Desafios para reduzir os casos de assédio sexual
Enviada em 10/03/2019
É indiscutível que o combate ao assédio sexual se traduz em um grande desafio na evolução da sociedade, sobretudo no caso de países subdesenvolvidos, como o Brasil. Entre os possíveis motivos para essa triste realidade, destacam-se a falta de controle que alguns indivíduos possuem sobre seus instintos sexuais, em razão de patologias ou de falhas no processo educativo civilizatório, e, mormente, a cultura de estupro instalada em sociedades predominantemente misóginas.
Observando-se a natureza, é perceptível a existência de interações sexuais não consensuais em diversas espécies. A natureza em si não parece estar preocupada com a vontade e com o bem-estar de cada exemplar, mas sim com a sobrevivência do mais forte, a fim de que a vida possa ser perpetuada. O instinto do ser humano segue a mesma lógica. Embora se trate de um comportamento biologicamente explicável, o que aumenta o tamanho do desafio, deve ser duramente combatido, uma vez que a sociedade evoluiu e esses valores foram substituídos, por exemplo, por direitos ao respeito e à dignidade, como descrito na Declaração Universal dos Direitos Humanos de 1948.
Não obstante, algumas sociedades ainda mantêm uma cultura machista muito presente, que resiste em passar de pais para filhos, a despeito das discussões cada vez mais comuns acerca desse tema na atualidade. Nesse caso, o comportamento sexualmente abusivo é condicionado pela cultura de estupro, na qual homens, que seriam capazes de resistir a seus impulsos, sentem-se no direito de usar métodos coercitivos para obter o que desejam, o que se constitui em algo muito mais grave. É preciso que os indivíduos do sexo masculino não apenas aprendam a se colocar no lugar das mulheres, mas desenvolvam a empatia de tal forma que, reconhecendo as diferenças entre os sexos, passem a enxergá-las sob uma perspectiva feminina, respeitando suas características particulares.

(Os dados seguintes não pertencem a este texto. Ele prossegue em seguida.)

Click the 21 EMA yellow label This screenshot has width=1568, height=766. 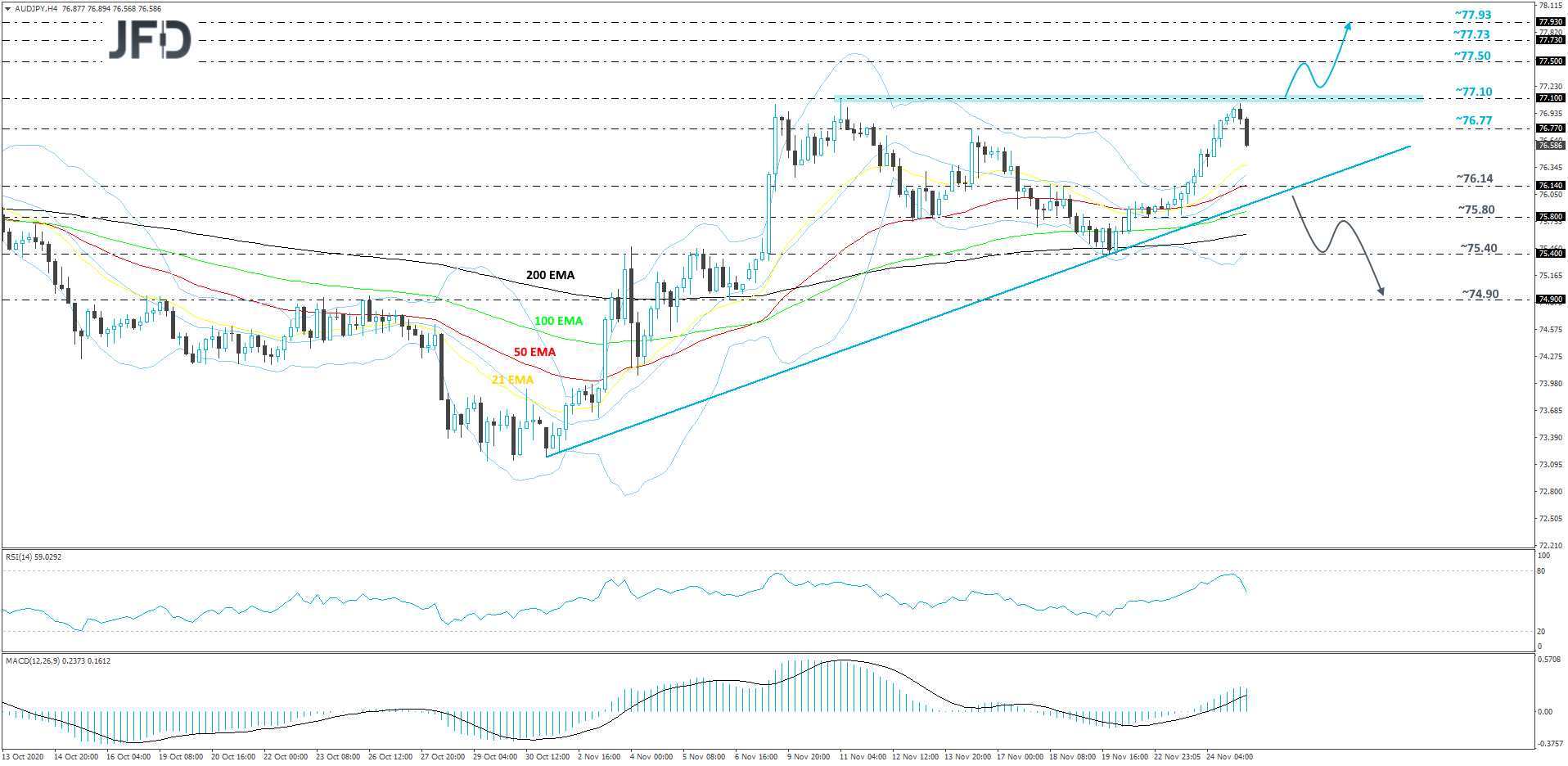click(x=511, y=380)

O Poder Executivo Federal, por meio da atuação e fiscalização do Ministério da Educação, deve, portanto, exigir que o décimo volume dos Parâmetros Curriculares Nacionais, relativo à orientação sexual, seja incluído obrigatoriamente nos currículos do ensino fundamental e do ensino médio de todas as escolas brasileiras, de modo a reduzir, a longo prazo e de forma satisfatória, o número de casos de assédio sexual. Afinal, como disse o filósofo alemão Immanuel Kant, “o homem não é nada além daquilo que a educação faz dele”.